I did the following to try to reproduce: $ mach5 remote-test --test-repeat 100 --test open/test/hotspot/jtreg/:hotspot_serviceability -b windows-x64 -a "-Xmixed -XX:+TieredCompilation -XX:+CreateCoredumpOnCrash -XX:+IgnoreUnrecognizedVMOptions -XX:+UseSerialGC" --build-id jdk-10+36 This should replicate the run that reproduced the failure with the same args and binary. It did not fail in 110 runs. The test is pretty basic in that it is just using the dcmd test framework to make sure an invalid command produces the proper output. This is basically it: OutputAnalyzer output = executor.execute("asdf"); output.shouldContain("Unknown diagnostic command"); It looks like the "asdf" dcmd is being executed, because as noted the following appears in stderr: java.lang.IllegalArgumentException: Unknown diagnostic command: asdf at jdk.test.lib.dcmd.JMXExecutor.executeImpl(JMXExecutor.java:105) at jdk.test.lib.dcmd.CommandExecutor.execute(CommandExecutor.java:61) at jdk.test.lib.dcmd.CommandExecutor.execute(CommandExecutor.java:43) at InvalidCommandTest.run(InvalidCommandTest.java:45) at InvalidCommandTest.jmx(InvalidCommandTest.java:66) This is normal and what the tests does when it passes also. However, it appears that at some point after this the test got stuck and timed out. It's unclear if it even returned from execute(), or if it got stuck later, perhaps during test shutdown and cleanup.
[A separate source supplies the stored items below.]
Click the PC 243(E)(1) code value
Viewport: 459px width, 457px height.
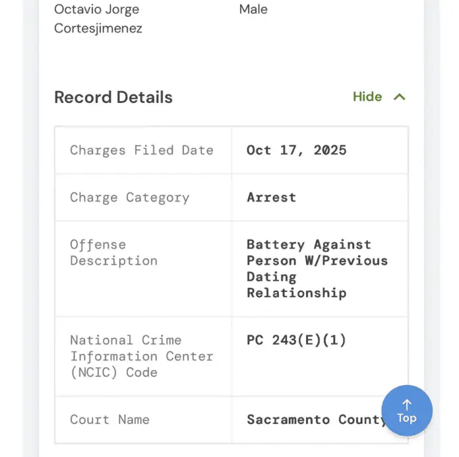(296, 340)
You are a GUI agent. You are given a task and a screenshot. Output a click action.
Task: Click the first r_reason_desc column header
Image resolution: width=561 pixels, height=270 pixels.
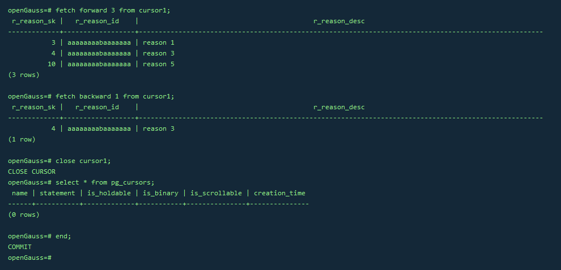pos(339,21)
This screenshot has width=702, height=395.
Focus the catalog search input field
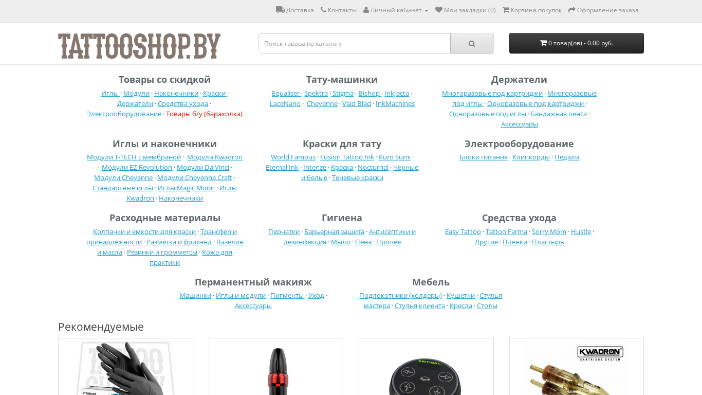point(355,43)
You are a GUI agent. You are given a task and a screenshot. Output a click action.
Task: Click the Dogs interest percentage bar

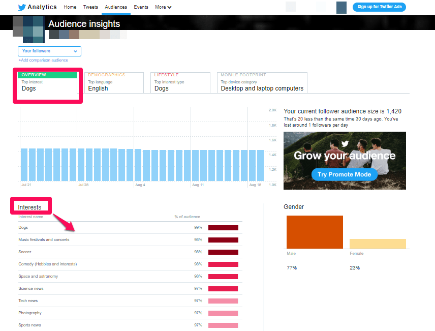click(x=223, y=228)
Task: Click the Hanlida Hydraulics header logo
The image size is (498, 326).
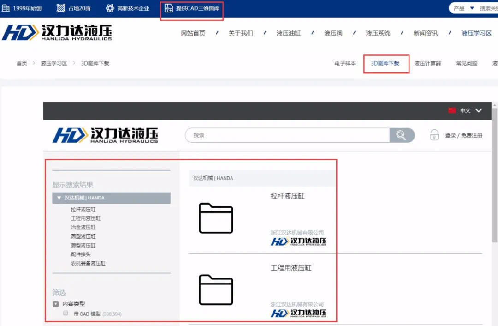Action: (x=57, y=33)
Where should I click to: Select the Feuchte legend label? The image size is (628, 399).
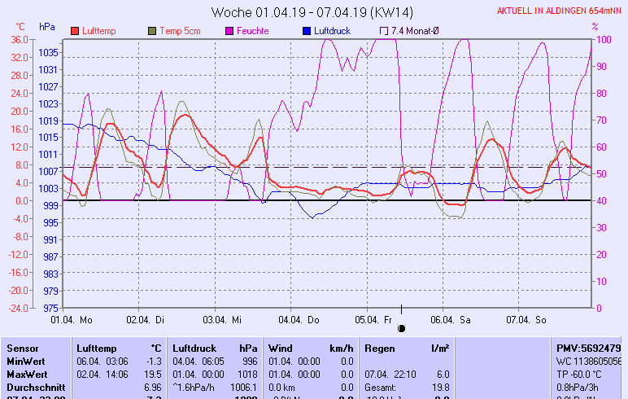[252, 31]
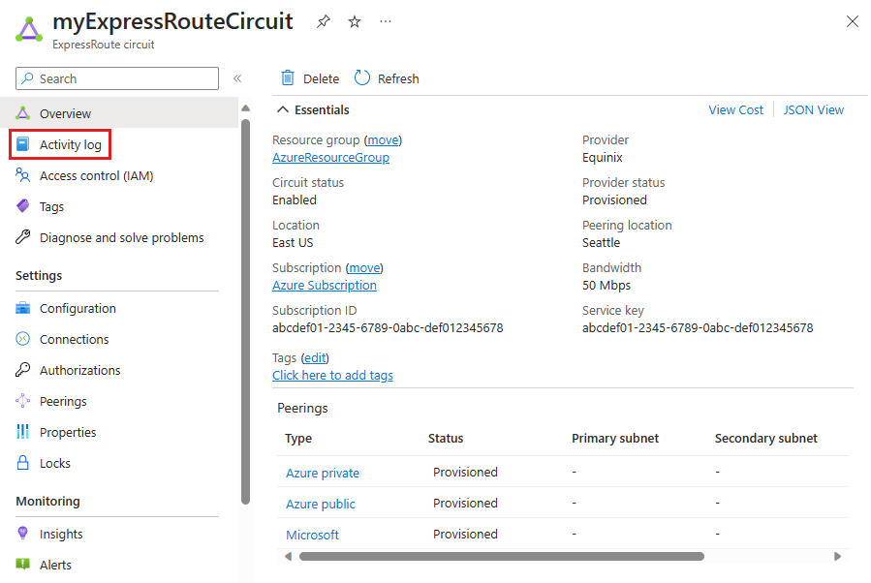Click the JSON View link
This screenshot has height=583, width=871.
point(813,109)
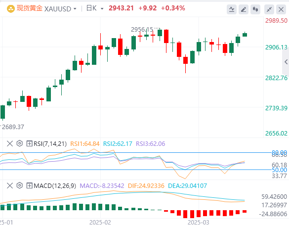Collapse chart with shrink arrows icon
The image size is (289, 229).
coord(269,9)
I suggest closing as CNR for now, but lets keep an eye out for this type of dcmd timeout on windows.
03-01-2018

Link to log: http://java-dev.se.oracle.com:10061/api/v1/results/5f16128d-9736-446e-af6b-d568aa3cad8d/log to results http://java-dev.se.oracle.com:10067/mdash/jobs/lmesnik-hs-20171215-2313-7830/tasks/CqFi5NAZwc/results?query=status:overview Mach5 points to line: java.lang.IllegalArgumentException: Unknown diagnostic command: asdf but it seems to be expected output in the testcase which validate results. This exception just confuse mach5.
22-12-2017